** EXERCISE **
Each line from the one holding "Task: Click the" to the last line below must be restated word for word, and no picture may be included.

** DATA EXTRACT **
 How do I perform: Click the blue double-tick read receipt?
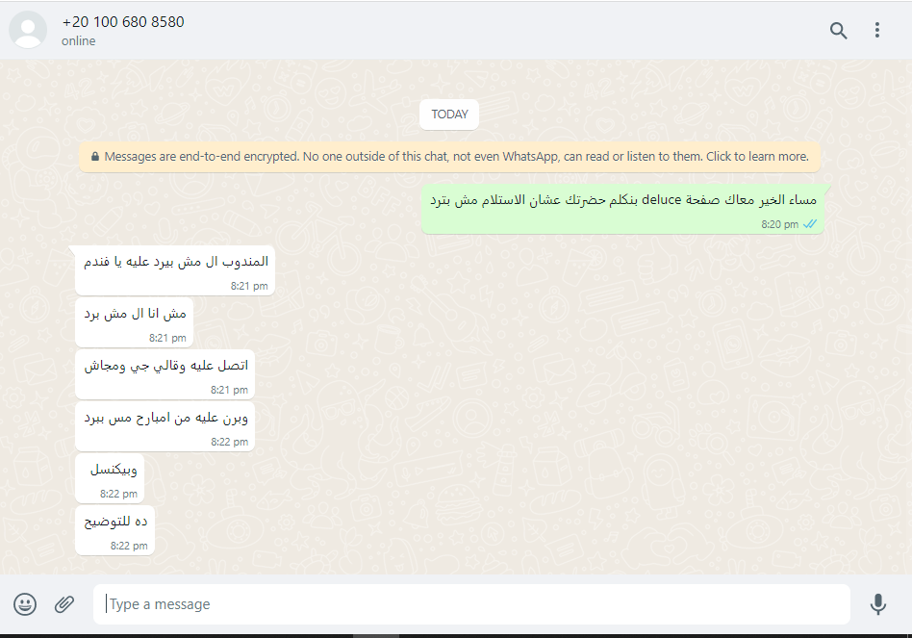tap(810, 224)
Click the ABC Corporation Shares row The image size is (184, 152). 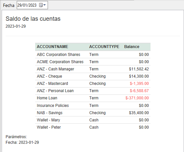(x=93, y=55)
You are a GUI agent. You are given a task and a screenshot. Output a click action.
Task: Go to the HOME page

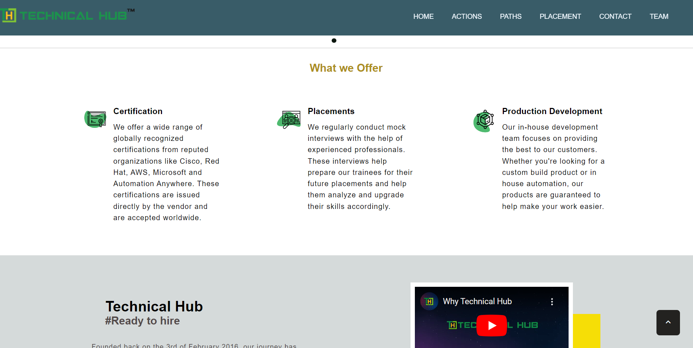[423, 16]

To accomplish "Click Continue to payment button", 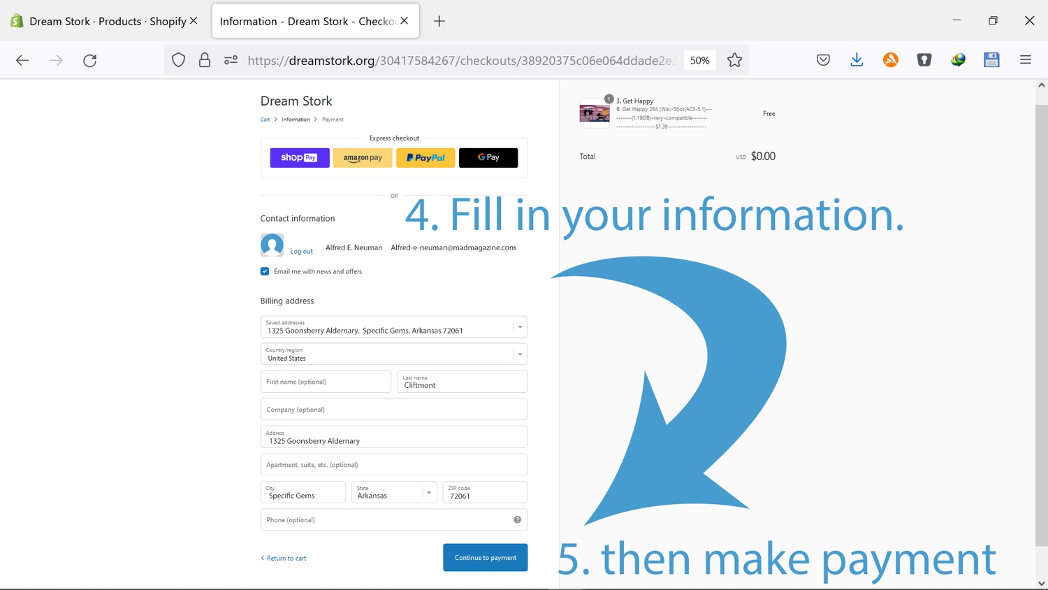I will click(485, 558).
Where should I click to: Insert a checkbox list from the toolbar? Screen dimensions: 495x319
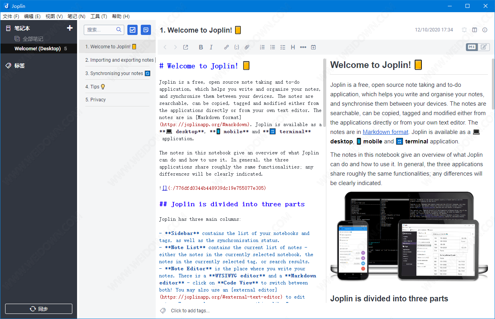pos(283,47)
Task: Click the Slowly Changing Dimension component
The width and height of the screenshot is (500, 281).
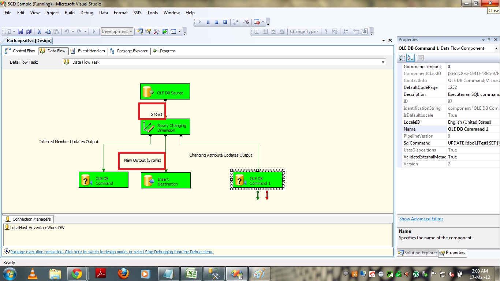Action: pyautogui.click(x=165, y=127)
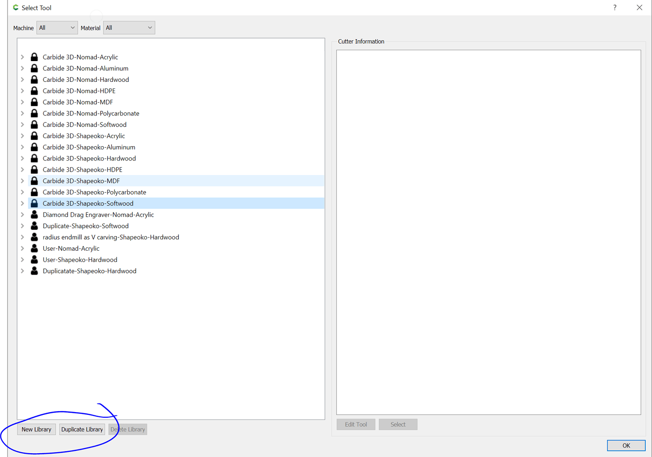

** YOUR RESPONSE **
Task: Click the Slowly Changing Dimension component
The width and height of the screenshot is (500, 281).
Action: pyautogui.click(x=165, y=127)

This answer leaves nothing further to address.